US GDP may drop 6.5pc in 2020

WASHINGTON: The US Federal Reserve yesterday signalled years of extraordinary support for an economy facing a torturous slog back from the coronavirus pandemic, with policymakers projecting a 6.5 per cent decline in gross domestic product (GDP) this year and a 9.3pc unemployment rate at year’s end.

In the first economic projections of the pandemic era, US central bank policymakers put into numbers what has been an emerging narrative: that the measures put in place to battle a health crisis will echo through the economy for years to come rather than be quickly reversed as commerce reopens.

The projections show the unemployment rate falling to 6.5pc at the end of 2021 and 5.5pc at the end of 2022 – a full two percentage points above where it was at the end of last year, representing millions of lost years of work.

“The ongoing public health crisis will weigh heavily on economic activity, employment and inflation in the near term and poses considerable risks to the economic outlook over the medium term,” the Fed said in its latest policy statement.

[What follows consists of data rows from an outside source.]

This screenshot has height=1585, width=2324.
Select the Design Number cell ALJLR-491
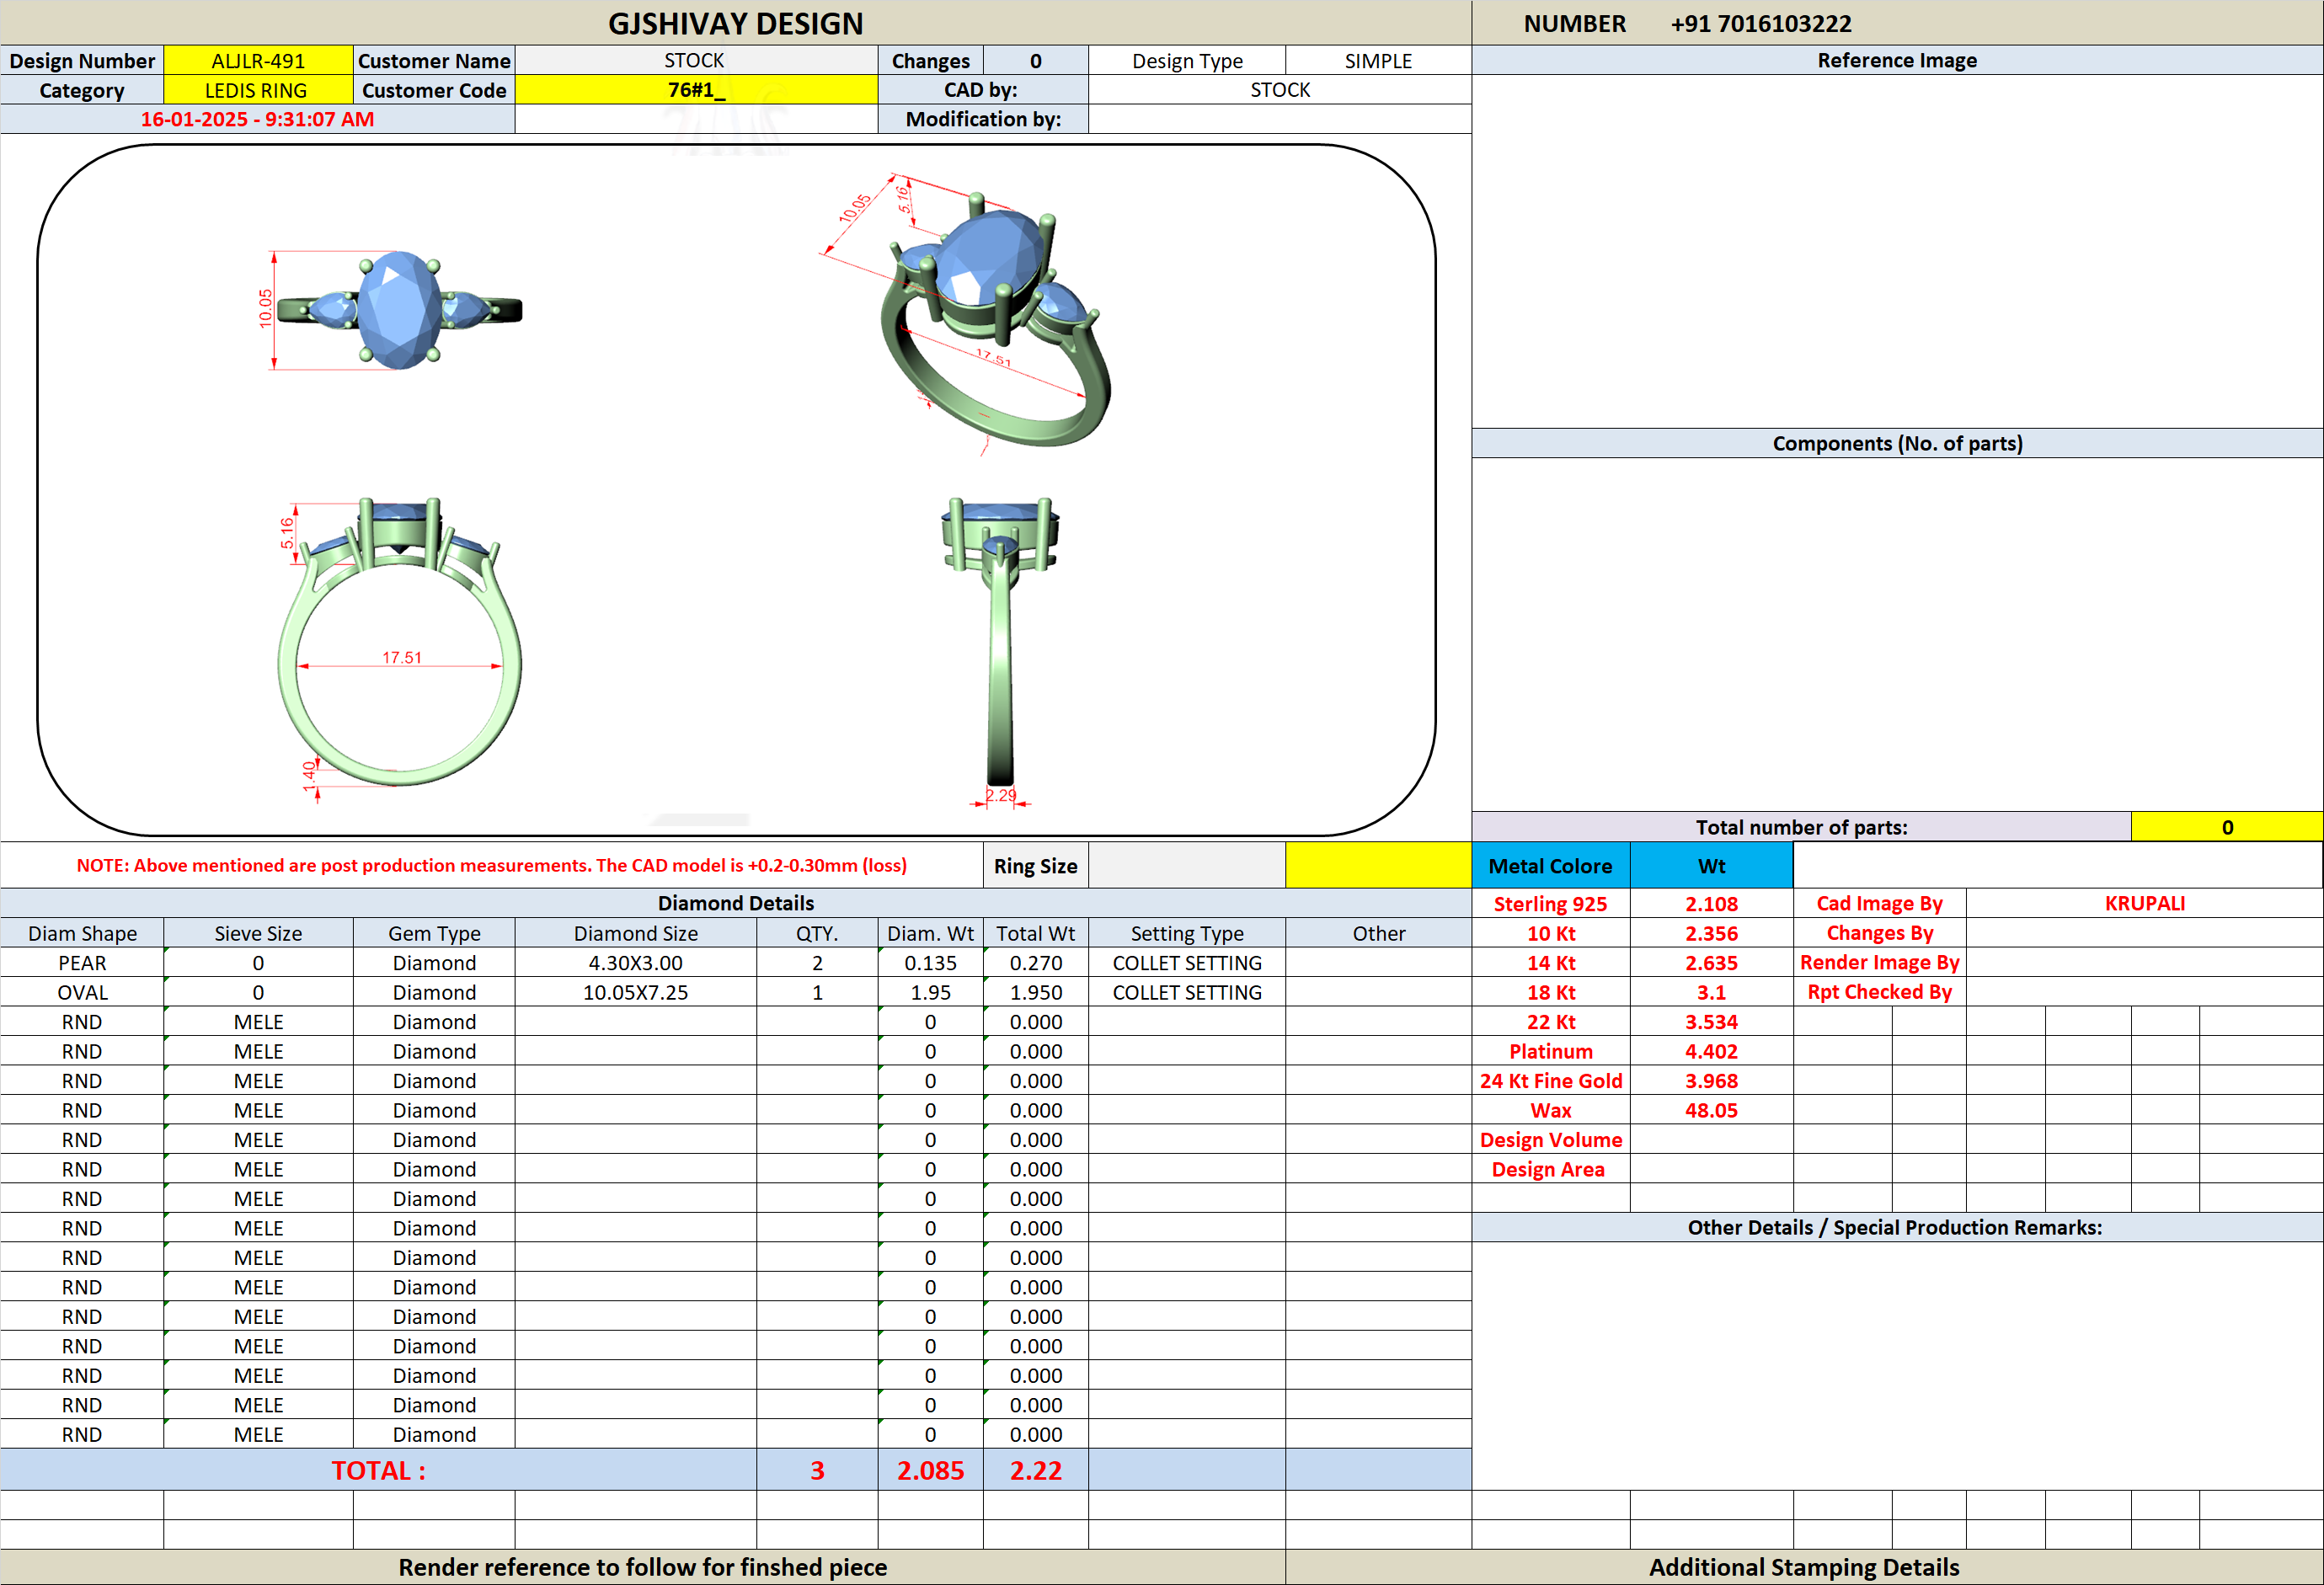pos(258,60)
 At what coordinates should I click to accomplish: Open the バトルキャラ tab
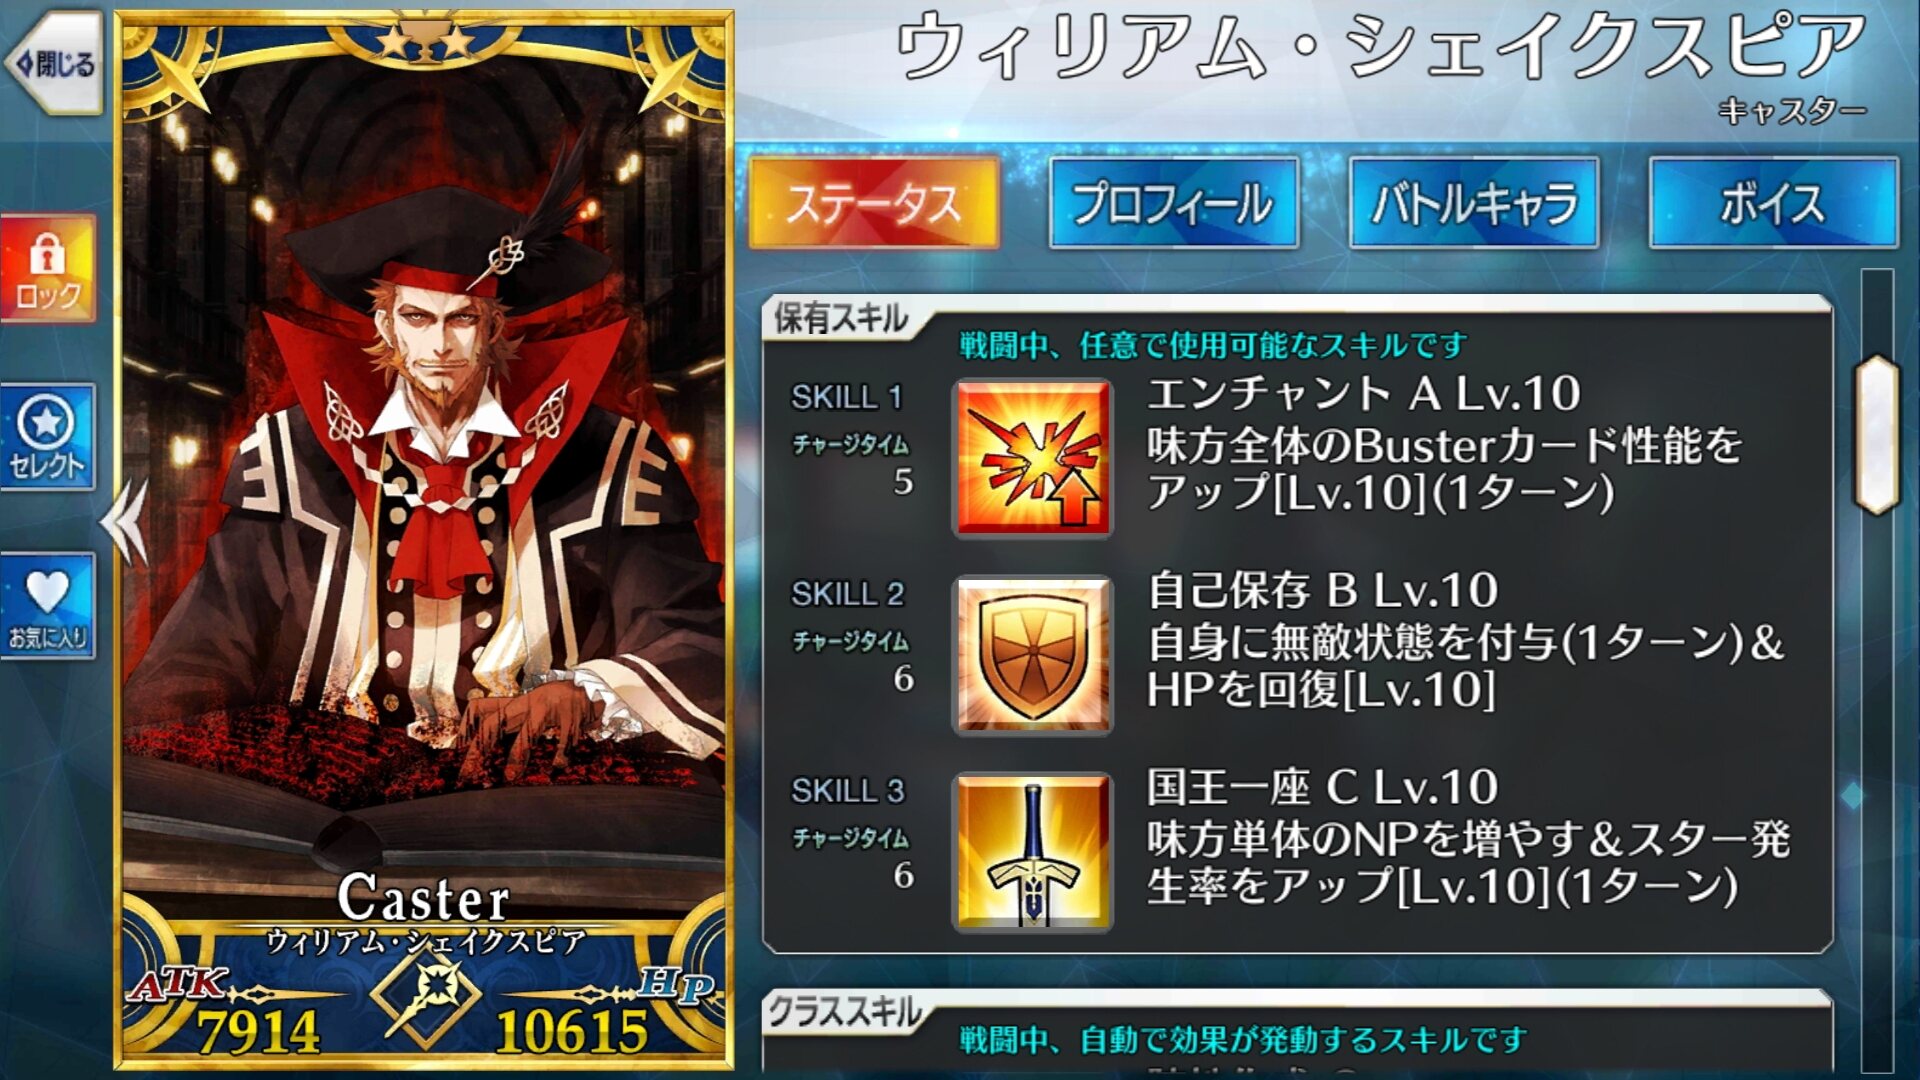(1474, 203)
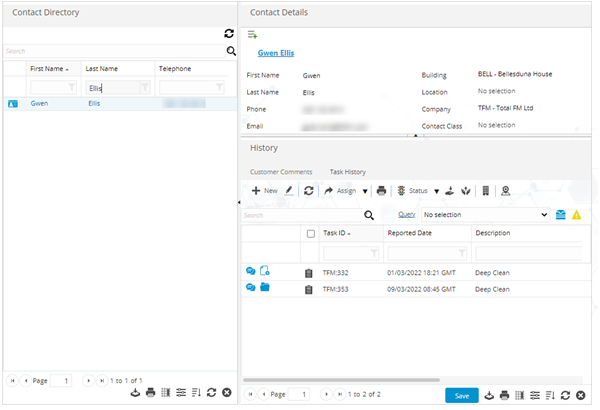Viewport: 600px width, 410px height.
Task: Open the Gwen Ellis contact link
Action: 276,53
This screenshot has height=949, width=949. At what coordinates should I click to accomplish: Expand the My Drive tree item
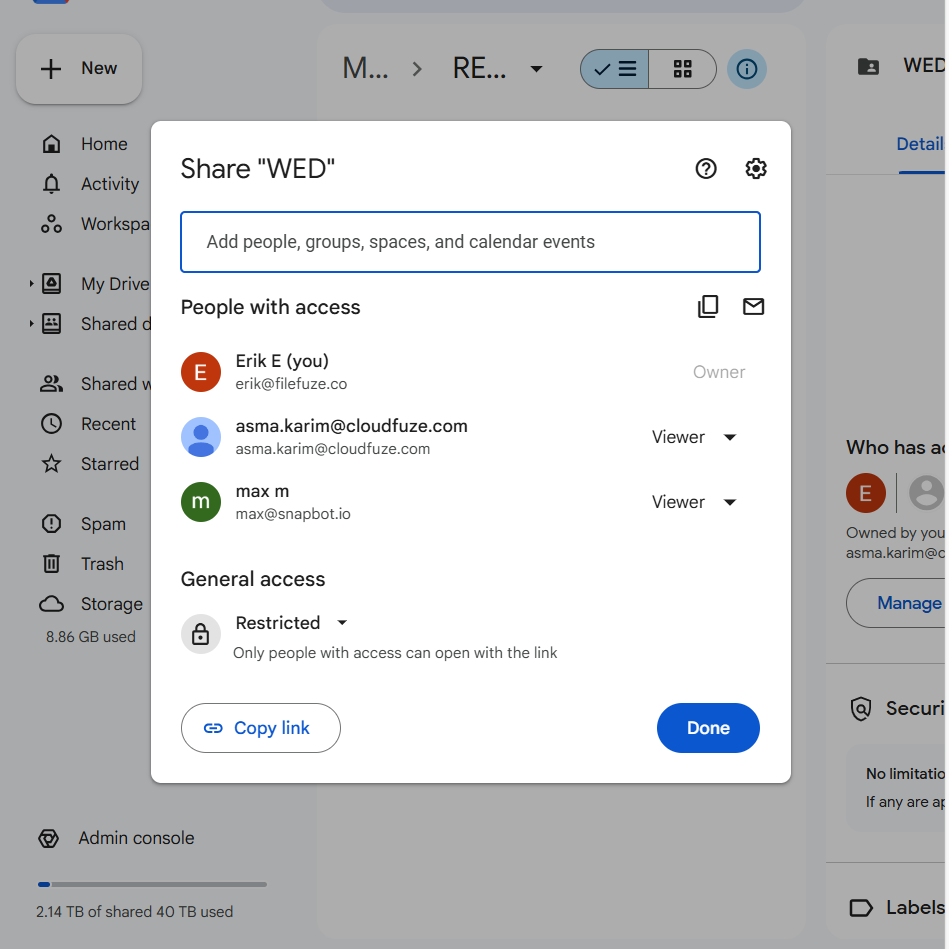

The response: officials see the key overnight interest rate remaining near zero through at least 2022.

Officials also promised to maintain bond purchases at least at the current pace of around $80 billion per month in Treasuries and $40bn per month in agency and mortgage-backed securities – a sign the Fed is beginning to shape its long-run strategy for the economic recovery.

That recovery is expected to begin in earnest in 2021, with growth forecast at 5pc.

The pledge to keep monetary policy loose until the US economy is back on track repeats a promise made early in the central bank’s response to the coronavirus pandemic. That response included cutting its key overnight interest rate to near zero in March and making trillions of dollars in credit available to banks, financial firms, and a wide array of companies.

But the projections are the first issued since December, and offer policymakers’ views on how fast employment and economic growth might recover, and an initial steer on how long the federal funds rate will be pinned down.

Through most of last year US central bankers felt they were in an enviable spot, with record low unemployment, tame inflation, and a strong expectation that both would continue.

But the pandemic has now thrown them into what may be a years-long fight to bring Americans back to work after some 20 million jobs were lost from March through May.